GIVEN EXERCISE » Present the lines below as a numbered list, with blank lines omitted. Exclude the pictures from the output.

RECORDS FOR THIS EXERCISE »
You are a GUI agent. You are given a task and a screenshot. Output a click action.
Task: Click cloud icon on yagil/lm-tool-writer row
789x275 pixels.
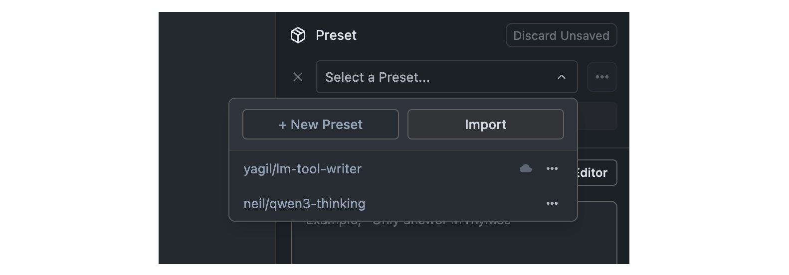coord(526,169)
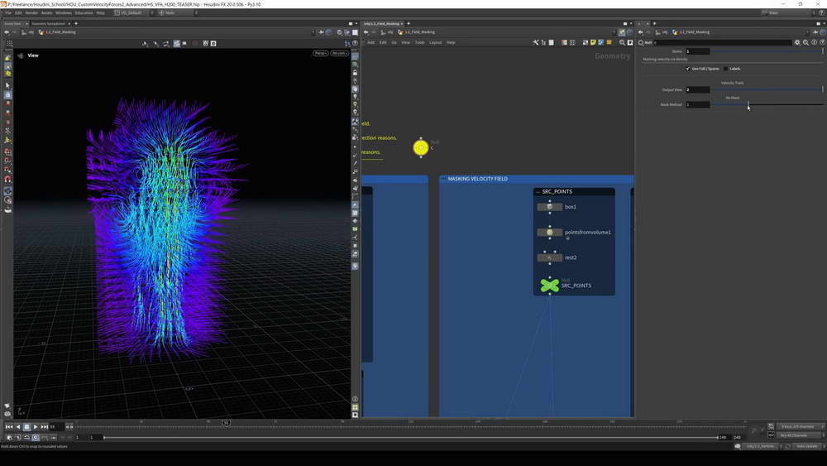Click the rest2 node icon
Image resolution: width=827 pixels, height=466 pixels.
click(549, 257)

WRITTEN SOLUTION »
1. You are a GUI agent. You are given a task and a screenshot. Output a click action.
2. Task: Click cloud icon on yagil/lm-tool-writer row
3. 789x275 pixels.
4. coord(526,169)
5. Click the rest2 node icon
6. Image resolution: width=827 pixels, height=466 pixels.
7. click(549, 257)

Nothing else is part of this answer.